И Эдик хмыкает сдержанно, без интереса, а председатель темнеет, цитируя, подняв грозно палец:
… – «… пока не поздно, нужно принимать меры! Пока они там до чёртиков совсем не допились!..»
Нехорошая пауза повисла и беззвучно сдулась.
Иван Иваныч повздыхал хмуро, не глядя вынес вердикт:
– За «Гришу». За качели. За портрет Андропова в душевой – строгий тебе выговор!.. Следующий раз – уволю к чёртовой матери.
Эдик молчит.
– Ты всё понял?
– Понял…
– Вот иди и работай.
Тот с готовностью направляется к двери:
– Чем им Андропов-то не угодил?.., – ворчит на ходу.
– Ну не в душевой же!!?, – страшно орёт вслед Иван Иваныч, стуча кулаком по столу, – девки раздеваться стесняются!.. Говорят – не знают куды деться от взгляда!.. Ты совсем дурак, что ли? На кой им в душевой Андропов?!..
– Поду-умаешь…
…А через два дня бригадир опять уже напрягал горло в кабинете:
– Уволь ты эту заразу, Иван Иваныч!.. Христом-богом прошу, честное партийное!.. Уволь паразита!.. Пришибу скотину!..
****
В садике
…Ребёнка забирал из садика как-то, помню.

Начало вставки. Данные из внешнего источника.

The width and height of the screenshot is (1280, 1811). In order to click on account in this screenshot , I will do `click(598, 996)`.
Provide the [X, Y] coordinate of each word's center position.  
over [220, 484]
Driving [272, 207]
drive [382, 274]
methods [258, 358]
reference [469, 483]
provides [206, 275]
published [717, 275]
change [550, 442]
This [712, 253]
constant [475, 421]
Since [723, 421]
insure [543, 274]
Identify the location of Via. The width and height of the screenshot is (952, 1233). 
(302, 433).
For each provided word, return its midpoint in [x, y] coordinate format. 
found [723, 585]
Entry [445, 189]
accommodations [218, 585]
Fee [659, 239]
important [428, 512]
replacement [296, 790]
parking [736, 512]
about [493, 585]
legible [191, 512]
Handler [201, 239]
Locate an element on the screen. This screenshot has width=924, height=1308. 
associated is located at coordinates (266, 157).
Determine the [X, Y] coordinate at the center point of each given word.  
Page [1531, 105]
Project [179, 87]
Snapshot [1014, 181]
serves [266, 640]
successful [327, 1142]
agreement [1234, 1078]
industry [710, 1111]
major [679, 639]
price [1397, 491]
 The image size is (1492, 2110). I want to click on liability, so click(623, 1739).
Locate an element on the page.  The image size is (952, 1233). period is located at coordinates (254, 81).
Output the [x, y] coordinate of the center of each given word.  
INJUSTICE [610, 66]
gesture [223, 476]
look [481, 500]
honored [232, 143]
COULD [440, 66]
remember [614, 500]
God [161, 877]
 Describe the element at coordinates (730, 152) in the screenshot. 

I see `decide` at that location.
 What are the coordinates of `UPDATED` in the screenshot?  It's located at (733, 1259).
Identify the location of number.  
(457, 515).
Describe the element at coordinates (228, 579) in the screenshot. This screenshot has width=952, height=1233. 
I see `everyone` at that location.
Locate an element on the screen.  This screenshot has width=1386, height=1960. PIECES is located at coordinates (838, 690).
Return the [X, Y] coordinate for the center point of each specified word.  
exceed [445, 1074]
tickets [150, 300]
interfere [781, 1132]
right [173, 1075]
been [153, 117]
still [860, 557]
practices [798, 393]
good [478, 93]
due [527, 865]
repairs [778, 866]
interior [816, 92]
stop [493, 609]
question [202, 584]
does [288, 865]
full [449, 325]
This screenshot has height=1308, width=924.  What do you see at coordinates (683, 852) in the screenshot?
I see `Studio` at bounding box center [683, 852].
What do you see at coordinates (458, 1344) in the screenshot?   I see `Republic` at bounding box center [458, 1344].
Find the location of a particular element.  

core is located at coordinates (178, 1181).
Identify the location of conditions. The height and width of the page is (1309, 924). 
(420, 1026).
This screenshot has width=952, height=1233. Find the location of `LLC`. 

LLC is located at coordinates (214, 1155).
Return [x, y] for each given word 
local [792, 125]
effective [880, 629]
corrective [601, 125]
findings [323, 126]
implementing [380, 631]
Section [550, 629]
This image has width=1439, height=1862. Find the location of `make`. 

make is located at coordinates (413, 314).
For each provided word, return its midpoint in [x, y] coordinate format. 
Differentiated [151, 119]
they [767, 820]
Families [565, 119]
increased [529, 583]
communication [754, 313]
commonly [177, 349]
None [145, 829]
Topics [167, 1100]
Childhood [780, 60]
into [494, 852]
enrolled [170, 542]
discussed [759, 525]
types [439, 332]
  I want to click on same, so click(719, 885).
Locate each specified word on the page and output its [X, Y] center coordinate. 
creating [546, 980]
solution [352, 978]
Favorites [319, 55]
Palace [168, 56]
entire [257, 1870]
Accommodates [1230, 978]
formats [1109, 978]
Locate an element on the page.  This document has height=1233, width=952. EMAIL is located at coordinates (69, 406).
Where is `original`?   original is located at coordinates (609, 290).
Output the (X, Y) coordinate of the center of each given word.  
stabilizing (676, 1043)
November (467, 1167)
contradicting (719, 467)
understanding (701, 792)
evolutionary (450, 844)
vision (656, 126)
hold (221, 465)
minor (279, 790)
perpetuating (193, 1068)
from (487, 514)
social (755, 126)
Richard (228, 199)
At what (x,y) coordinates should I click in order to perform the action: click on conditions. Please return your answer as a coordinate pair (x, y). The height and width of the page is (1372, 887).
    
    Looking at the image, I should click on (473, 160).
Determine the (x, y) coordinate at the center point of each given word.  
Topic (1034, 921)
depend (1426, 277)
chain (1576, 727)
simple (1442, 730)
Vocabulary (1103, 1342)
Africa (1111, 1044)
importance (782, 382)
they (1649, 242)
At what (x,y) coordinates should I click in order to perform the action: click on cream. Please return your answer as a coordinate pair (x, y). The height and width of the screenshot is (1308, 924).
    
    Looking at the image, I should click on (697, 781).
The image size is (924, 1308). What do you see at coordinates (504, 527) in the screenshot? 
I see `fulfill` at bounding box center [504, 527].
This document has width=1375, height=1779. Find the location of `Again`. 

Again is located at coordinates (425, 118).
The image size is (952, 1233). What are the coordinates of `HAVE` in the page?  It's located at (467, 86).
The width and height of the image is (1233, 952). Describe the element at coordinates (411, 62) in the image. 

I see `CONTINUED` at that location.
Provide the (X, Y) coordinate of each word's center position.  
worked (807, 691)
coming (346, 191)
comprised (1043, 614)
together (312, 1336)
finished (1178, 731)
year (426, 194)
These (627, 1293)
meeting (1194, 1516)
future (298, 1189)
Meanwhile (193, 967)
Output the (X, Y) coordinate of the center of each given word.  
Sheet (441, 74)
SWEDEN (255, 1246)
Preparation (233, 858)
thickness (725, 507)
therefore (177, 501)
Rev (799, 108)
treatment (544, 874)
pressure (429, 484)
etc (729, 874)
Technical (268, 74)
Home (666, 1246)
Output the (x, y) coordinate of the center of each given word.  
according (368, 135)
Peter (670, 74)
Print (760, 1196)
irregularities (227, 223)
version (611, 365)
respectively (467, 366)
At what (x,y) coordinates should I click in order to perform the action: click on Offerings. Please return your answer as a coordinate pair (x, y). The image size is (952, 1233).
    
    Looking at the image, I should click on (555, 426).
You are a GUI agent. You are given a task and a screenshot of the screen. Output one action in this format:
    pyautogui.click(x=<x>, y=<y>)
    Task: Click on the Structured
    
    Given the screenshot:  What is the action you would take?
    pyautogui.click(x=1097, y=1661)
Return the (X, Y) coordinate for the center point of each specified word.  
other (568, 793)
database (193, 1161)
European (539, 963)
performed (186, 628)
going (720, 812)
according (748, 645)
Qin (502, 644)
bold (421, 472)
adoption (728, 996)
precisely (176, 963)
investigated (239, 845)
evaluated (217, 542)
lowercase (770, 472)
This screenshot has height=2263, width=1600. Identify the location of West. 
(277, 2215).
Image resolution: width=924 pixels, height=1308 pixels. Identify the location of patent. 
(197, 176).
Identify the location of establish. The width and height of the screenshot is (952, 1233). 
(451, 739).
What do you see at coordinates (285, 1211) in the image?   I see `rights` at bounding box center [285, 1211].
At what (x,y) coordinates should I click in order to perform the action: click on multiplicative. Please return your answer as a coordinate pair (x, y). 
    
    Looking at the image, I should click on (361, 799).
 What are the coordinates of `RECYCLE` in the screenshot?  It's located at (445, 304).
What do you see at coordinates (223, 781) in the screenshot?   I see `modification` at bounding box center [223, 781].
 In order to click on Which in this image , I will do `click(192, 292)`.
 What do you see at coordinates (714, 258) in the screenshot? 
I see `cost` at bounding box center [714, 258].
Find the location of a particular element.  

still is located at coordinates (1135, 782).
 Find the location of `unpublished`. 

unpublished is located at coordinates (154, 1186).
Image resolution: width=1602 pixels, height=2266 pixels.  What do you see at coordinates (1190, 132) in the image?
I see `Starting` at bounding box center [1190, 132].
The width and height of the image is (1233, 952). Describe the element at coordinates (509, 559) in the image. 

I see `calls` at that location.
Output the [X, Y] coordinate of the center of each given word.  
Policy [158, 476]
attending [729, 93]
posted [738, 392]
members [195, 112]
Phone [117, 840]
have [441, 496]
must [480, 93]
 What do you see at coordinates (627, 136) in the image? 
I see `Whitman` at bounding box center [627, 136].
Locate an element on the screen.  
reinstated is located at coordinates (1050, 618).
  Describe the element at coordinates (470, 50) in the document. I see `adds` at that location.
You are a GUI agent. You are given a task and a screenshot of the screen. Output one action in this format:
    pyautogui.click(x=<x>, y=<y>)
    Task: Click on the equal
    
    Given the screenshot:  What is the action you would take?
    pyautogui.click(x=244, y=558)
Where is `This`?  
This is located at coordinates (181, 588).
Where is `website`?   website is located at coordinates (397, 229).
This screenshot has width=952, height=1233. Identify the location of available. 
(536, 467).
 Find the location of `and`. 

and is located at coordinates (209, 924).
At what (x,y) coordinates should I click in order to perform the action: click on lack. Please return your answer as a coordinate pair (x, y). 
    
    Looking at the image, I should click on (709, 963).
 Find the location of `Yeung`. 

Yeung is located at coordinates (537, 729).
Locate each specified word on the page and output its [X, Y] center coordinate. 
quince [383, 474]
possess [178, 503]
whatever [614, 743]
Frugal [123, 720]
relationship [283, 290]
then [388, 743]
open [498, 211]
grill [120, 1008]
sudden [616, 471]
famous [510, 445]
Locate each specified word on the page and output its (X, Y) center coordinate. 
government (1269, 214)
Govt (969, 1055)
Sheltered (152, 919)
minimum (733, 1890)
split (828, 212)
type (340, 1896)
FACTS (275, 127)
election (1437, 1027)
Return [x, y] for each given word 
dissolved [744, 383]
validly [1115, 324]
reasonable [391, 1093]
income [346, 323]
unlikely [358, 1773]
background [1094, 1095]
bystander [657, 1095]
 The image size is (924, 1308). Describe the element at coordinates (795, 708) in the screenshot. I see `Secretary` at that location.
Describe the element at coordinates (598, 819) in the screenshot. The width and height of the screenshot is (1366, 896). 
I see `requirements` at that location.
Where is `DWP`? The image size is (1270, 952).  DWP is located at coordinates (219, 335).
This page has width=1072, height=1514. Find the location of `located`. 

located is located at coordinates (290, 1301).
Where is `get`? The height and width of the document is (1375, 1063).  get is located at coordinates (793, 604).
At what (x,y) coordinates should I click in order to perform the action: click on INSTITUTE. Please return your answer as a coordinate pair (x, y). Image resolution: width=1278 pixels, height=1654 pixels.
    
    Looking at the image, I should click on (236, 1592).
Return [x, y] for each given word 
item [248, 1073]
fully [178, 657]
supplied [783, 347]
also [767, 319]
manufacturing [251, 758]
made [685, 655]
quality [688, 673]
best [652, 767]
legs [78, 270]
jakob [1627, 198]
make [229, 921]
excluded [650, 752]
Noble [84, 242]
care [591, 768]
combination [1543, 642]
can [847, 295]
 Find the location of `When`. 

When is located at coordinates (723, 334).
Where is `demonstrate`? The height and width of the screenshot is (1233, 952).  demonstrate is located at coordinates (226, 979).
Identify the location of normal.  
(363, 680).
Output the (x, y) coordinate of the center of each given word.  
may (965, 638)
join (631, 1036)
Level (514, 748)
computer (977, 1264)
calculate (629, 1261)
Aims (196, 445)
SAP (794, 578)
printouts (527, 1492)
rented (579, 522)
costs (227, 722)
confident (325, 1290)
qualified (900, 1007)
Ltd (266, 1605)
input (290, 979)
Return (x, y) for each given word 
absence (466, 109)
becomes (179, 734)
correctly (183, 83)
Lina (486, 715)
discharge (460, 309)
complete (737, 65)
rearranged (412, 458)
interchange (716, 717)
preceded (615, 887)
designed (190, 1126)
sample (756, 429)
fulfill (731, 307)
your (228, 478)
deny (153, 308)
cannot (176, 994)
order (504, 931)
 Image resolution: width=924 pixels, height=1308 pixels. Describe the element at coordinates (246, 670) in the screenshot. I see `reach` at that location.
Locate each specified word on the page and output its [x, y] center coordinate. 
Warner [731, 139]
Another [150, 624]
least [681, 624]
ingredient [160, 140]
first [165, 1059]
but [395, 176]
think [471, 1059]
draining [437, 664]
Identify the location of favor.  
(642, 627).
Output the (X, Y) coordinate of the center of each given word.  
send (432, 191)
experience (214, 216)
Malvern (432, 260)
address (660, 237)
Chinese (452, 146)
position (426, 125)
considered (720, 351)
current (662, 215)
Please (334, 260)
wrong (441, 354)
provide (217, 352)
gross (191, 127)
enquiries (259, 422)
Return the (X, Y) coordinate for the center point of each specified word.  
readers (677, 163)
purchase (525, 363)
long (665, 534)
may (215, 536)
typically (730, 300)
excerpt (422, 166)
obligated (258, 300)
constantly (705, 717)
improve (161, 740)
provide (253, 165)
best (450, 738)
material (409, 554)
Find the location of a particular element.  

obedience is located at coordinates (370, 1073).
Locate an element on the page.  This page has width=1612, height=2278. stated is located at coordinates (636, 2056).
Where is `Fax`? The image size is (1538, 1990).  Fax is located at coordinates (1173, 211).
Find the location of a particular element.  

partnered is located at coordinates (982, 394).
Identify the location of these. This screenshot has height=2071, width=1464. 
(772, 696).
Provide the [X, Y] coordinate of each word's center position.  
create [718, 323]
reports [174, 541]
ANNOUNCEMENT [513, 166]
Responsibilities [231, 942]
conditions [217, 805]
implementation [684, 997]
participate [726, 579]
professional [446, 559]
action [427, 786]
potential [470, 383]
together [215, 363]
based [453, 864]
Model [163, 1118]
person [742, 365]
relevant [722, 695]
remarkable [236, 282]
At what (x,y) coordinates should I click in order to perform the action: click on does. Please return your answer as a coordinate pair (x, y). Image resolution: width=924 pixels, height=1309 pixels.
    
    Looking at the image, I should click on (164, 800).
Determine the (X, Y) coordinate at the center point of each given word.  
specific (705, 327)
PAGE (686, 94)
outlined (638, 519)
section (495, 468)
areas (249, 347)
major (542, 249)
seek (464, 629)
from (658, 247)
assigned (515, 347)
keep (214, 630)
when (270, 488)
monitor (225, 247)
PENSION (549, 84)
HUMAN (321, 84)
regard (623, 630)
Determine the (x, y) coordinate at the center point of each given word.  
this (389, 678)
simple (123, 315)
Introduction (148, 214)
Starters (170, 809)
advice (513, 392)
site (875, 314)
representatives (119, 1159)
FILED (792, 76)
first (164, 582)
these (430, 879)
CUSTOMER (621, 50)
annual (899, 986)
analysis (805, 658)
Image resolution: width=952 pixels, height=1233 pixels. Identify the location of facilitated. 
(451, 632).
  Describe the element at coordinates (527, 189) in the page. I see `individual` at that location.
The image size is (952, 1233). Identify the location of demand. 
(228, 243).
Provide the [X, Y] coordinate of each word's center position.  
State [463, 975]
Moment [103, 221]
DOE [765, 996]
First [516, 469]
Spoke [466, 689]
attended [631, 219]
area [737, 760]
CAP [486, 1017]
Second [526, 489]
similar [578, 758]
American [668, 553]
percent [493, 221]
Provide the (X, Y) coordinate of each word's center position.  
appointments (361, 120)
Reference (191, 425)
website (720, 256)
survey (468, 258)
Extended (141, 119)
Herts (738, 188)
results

А родитель я неряшливый. Сколько раз жена ругалась, призывая всех святых в свидетели:
– Ты чего, совсем дурак, что ли?!., – и в злых глазах слёз по пол ведра в каждом, – Я же просила тебя – забери ребёнка до пяти часов!!.. Ты где был?!!.. Скотина!.. Где ты был?!!.. Я тебя спрашиваю!!..
И орёт, как ненормальная… Опоздал я немного. И чего? Забрал ребёнка после восьми. Чего тут такого? С каждым бывает…
… – С каким там «с каждым»!.., – кричит жена, сдирая с сына одежду, – С каким «каждым»?!!..
И плачет дура так злобно, что я не знаю, куда деваться.
… – Я каждый день тебе говорю одно и то же – «Алик! Не забудь забрать ребёнка!.. В пять часов у них группа закрывается!!», Стой нормально!, – автоматически рычит она на сына, «мудохаясь» с пуговкой на воротнике, – А ты?!.. Ты дурак совсем, что ли?!.. Сколько можно?!.. Ты о чём думаешь опять?!.. Дубина тупорогая!.. Ребёнку спать скоро пора, а его ещё купать и кормить!.. «Гений» долбаный!.. Опять свою хрень пишешь?..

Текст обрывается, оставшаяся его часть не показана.